Around the year 2000, the production volume for flax and hemp pulp totalled 25,000 to 30,000 tonnes per year, which was produced from about 37,000 to 45,000 tonnes of fibers. Up to 80% of the produced pulp is used for specialty papers (including 95% cigarette paper). Only about 20% goes into the standard pulp area and are here in mostly lower quality wood pulp (unpurified tow with high hurd content). In the case of hemp pulp alone, the proportion of specialty papers is probably around 99%. The market is considered to be saturated, so no or only low growth in this area is predicted.

===Costs===
Production costs are about five times higher than for paper from wood since the infrastructure for using hemp is underdeveloped. For the most part, hemp paper is used for specialty applications and not for mass applications such as printing, writing and packaging paper. If the paper industry were to switch from wood to hemp for sourcing its cellulose fibers, the following benefits could be utilized to offset the cost differential:

- Hemp yields three to four times more usable fibre per hectare per annum than forests, and hemp does not need pesticides or herbicides.
- Hemp has a much faster crop yield. It takes about 3–4 months for hemp stalks to reach maturity, while trees can take between 20 and 80 years. Not only does hemp grow at a faster rate, but it also contains a high level of cellulose. This quick return means that paper can be produced at a faster rate if hemp were used in place of wood.
- Hemp paper does not require the use of toxic bleaching or as many chemicals as wood pulp because it can be whitened with hydrogen peroxide. This means using hemp instead of wood for paper would provide significant environmental benefits by ending the creation of chlorine or dioxin runoff.
- Hemp paper can be recycled up to 8 times, compared to just 3 times for paper made from wood pulp.
- Compared to its wood pulp counterpart, paper from hemp fibers resists decomposition and does not yellow or brown with age. It is also one of the strongest natural fibers in the world - one of the reasons for its longevity and durability.
- Several factors favor the increased use of wood substitutes for paper, especially agricultural fibers such as hemp. Deforestation, particularly the destruction of old growth forests, and the world's decreasing supply of wild timber resources are today major ecological concerns. Hemp's use as a wood substitute will contribute to preserving biodiversity.

===Uses===
While hemp pulp is most often reserved for specialty grades, it also appears (usually in blends) in some commodity-style papers where a "tree-free" or durability angle is desired.

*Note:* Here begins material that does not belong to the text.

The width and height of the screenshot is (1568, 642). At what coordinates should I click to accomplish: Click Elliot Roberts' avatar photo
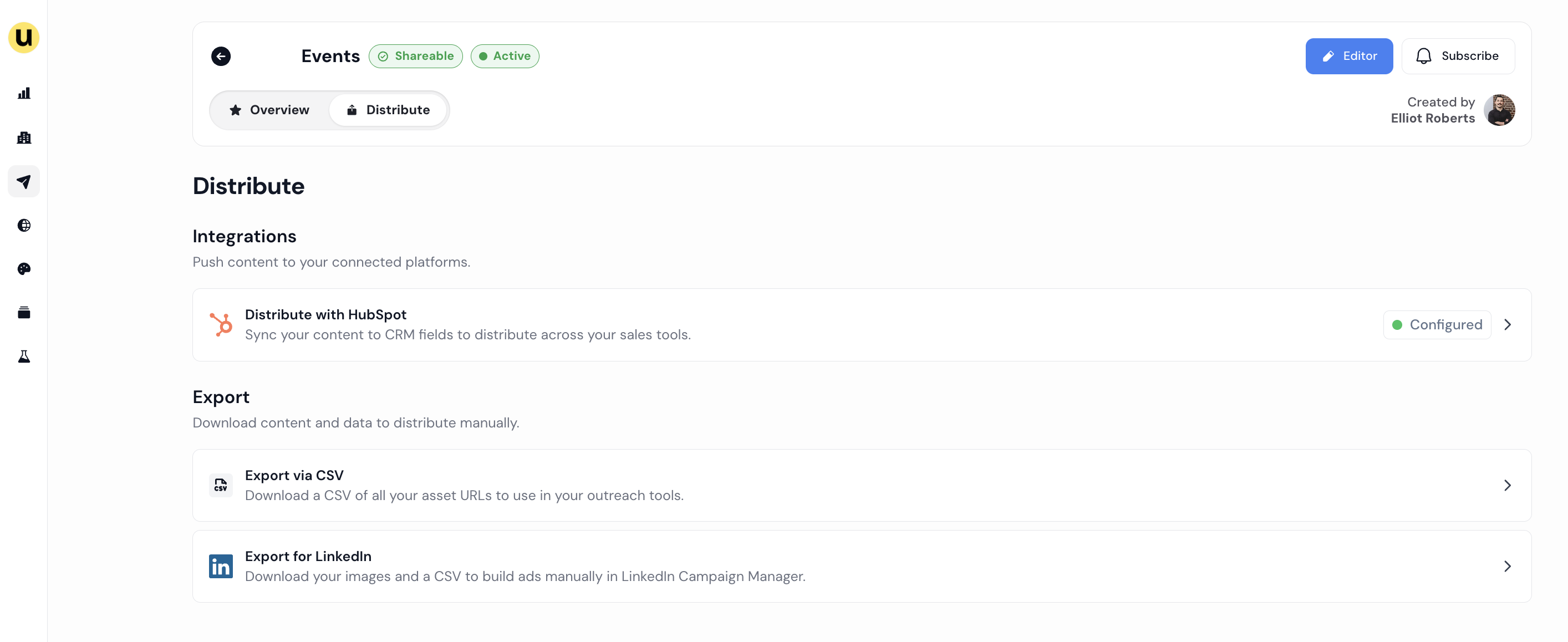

- Printing – used for small-run or brand-forward print pieces (e.g., marketing collateral and art/brand materials) where a natural tone and tactile sheet are part of the look. Common examples include business cards, brochures, postcards, flyers, and presentation folders. It is commonly blended with other fibres to improve machine runnability and keep costs closer to conventional stocks.
- Writing – used for stationery and premium writing sheets where fold endurance and long-fibre strength are valued. These products frequently emphasize longevity and a distinctive texture rather than bright whiteness.
- Packaging – used for packaging papers and board-like substrates (such as sleeves, inserts, and hang-tag style components) where tear resistance and an environmental narrative are priorities. Hemp content is often incorporated as a reinforcing portion rather than as the sole fibre source.
- Specialty grades – the best-known uses remain in niche papers where specific performance requirements justify the cost (for example, thin papers, security-oriented papers, and technical/filtration applications).